**SET PROBLEM 1:** Extract every line of the records that contains the string "height", treating uppercase and lowercase as different.

**SELECTED TEXT:**
* * *

Tuesday, July 6, 2010

Convert PLINK output to CSV Revisited

A while back, Stephen wrote a very nice post about converting PLINK output to a CSV file. If you are like me, you have used this a thousand times -- enough to get tired of typing lots of SED commands.

I just crafted a little BASH script that accomplishes the same effect with a single easy to type command. Insert the following text into your .bashrc file. This file is generally hidden in your UNIX home directory (you can see it if you type 'ls -al').

This version converts the infile to a tab-delimited output.

function cleanplink
{
sed -r 's/\s+/\t/g' $1 | sed -r 's/^\t//g' | sed -r 's/NA/\\N/g' > $1.txt
}

And this version converts to a CSV file.


function cleanplink
{
sed -r 's/\s+/,/g' $1 | sed -r 's/^,//g' | sed -r 's/NA/\\N/g' > $1.csv
}


I also converted the "NA" to a Null value for easy loading into MySQL, however you can remove that bit if you'd like:

function cleanplink
{
sed -r 's/\s+/,/g' $1 | sed -r 's/^,//g' > $1.csv
}


You use this function as follows:

bush@queso:~$ cleanplink plinkresults.assoc

and it produces a file with the same name, but with a ".csv" or a ".txt" on the end.

* * *

**SET PROBLEM 2:**
Answer these questions from the post on converting PLINK output to CSV:
(a) Into which file is the function text to be inserted?
(b) What is "NA" converted to, and for what purpose?
(c) What ending does the file produced by the function have?

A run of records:
* * *

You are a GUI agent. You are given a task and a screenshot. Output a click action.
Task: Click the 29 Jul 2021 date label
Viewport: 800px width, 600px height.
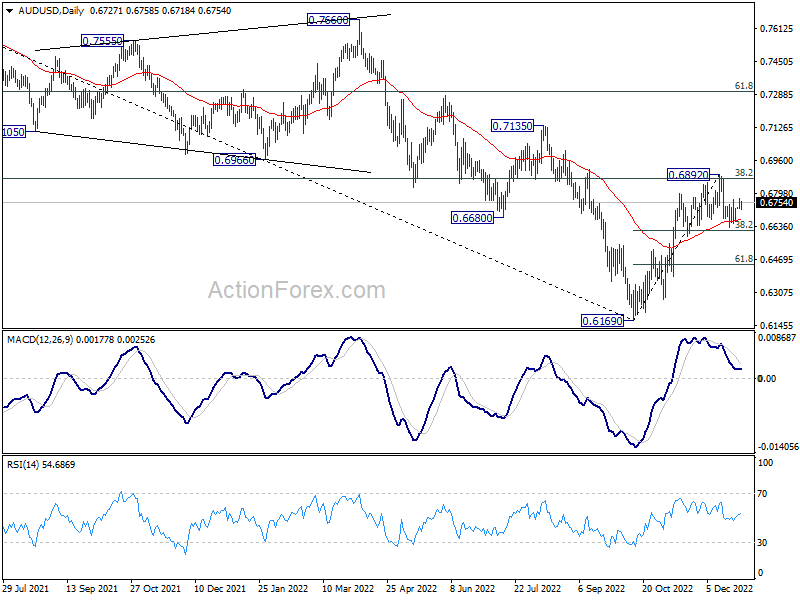[x=27, y=589]
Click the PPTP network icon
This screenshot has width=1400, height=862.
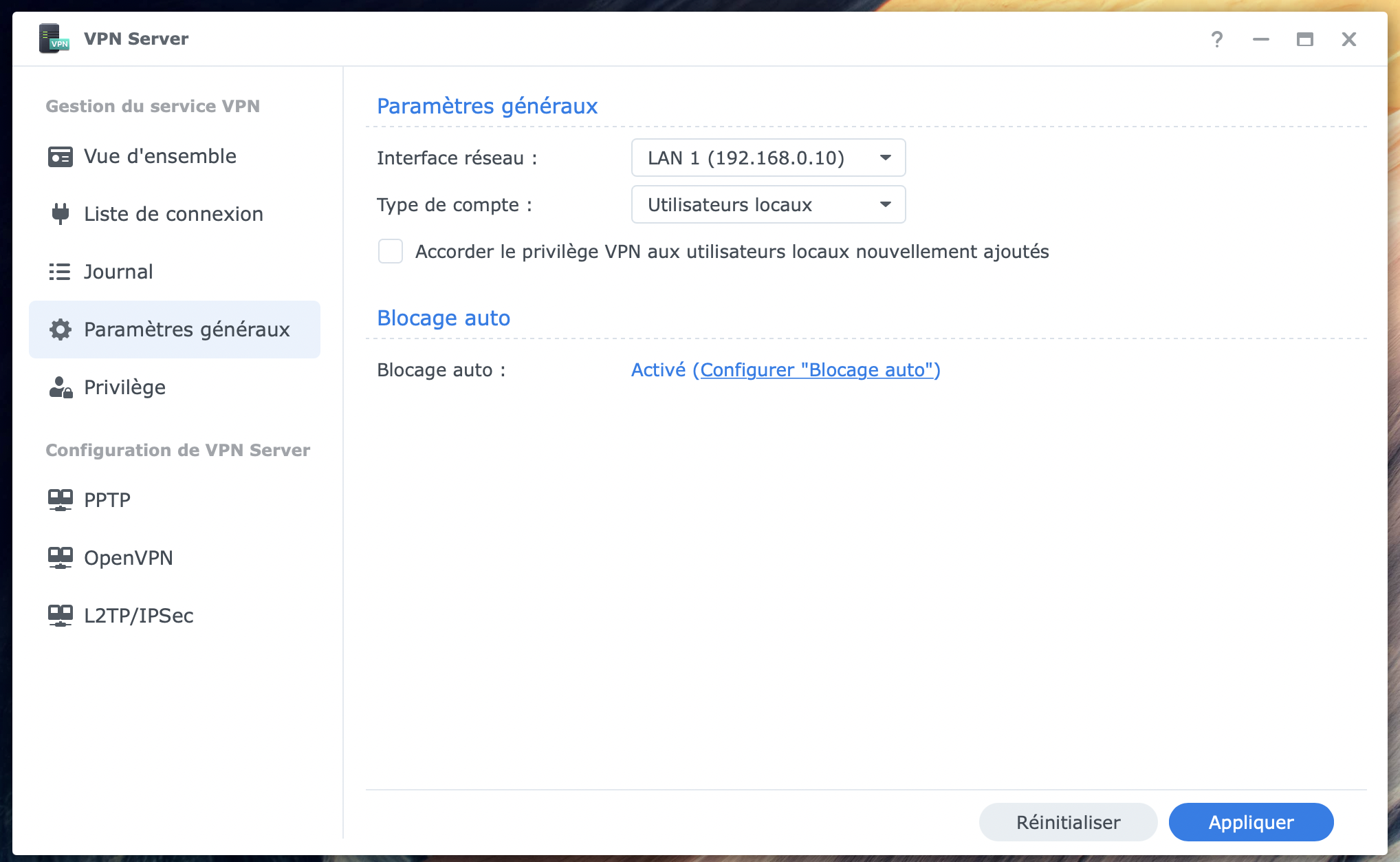pos(60,500)
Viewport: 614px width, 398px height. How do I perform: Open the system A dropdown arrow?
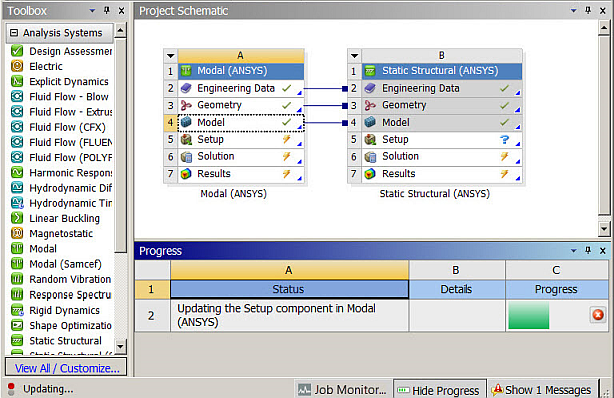point(171,56)
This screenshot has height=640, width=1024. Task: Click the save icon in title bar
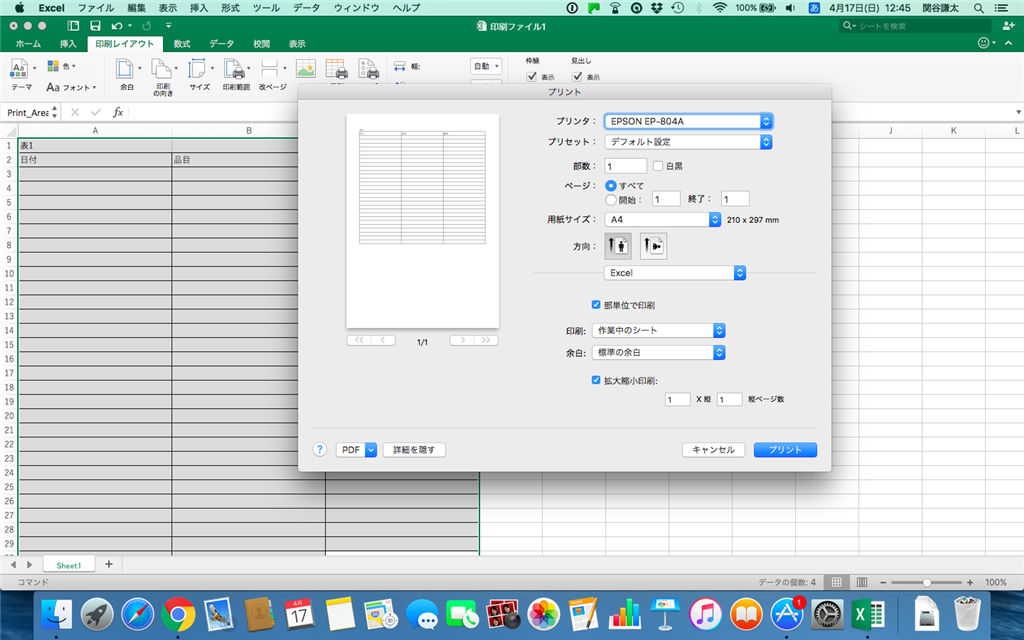[95, 25]
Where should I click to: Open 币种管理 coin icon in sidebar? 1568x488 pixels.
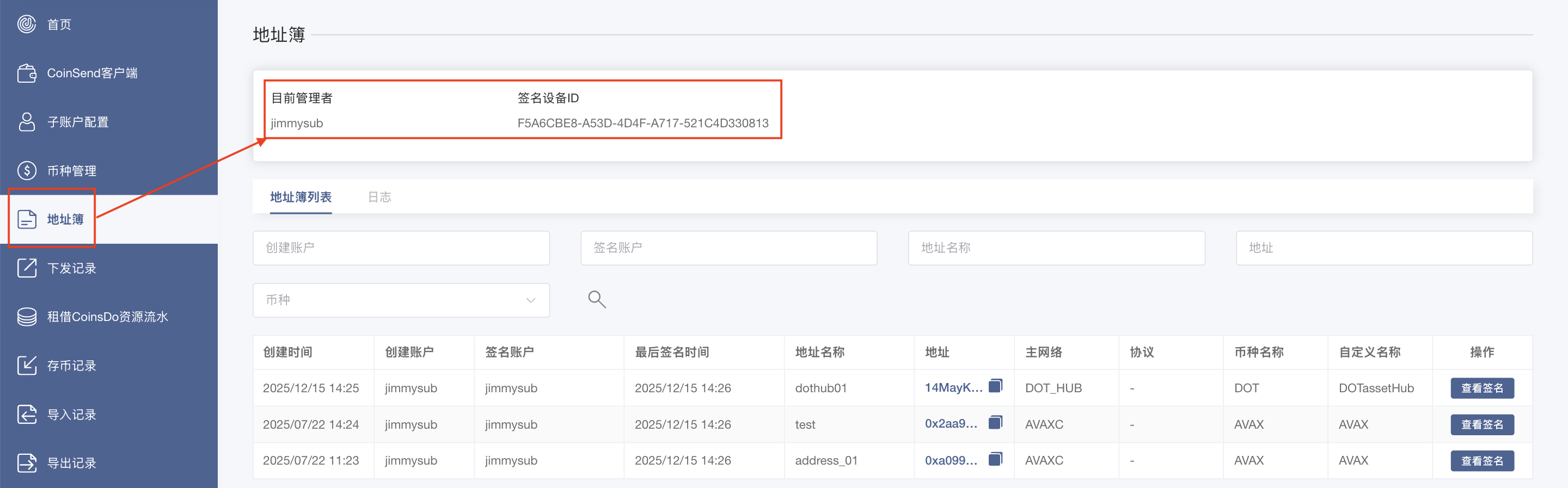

* * *

**RIGHT ANSWER 1:**
Viewport: 800px width, 600px height.
This screenshot has width=1400, height=862.
Viewport: 614px width, 398px height. How do I perform: Open the system A dropdown arrow?
This screenshot has height=640, width=1024. Task: Click the save icon in title bar

**RIGHT ANSWER 2:**
(a) The .bashrc file.
(b) A Null value, for easy loading into MySQL.
(c) ".csv" or ".txt", added to the same name as the input file.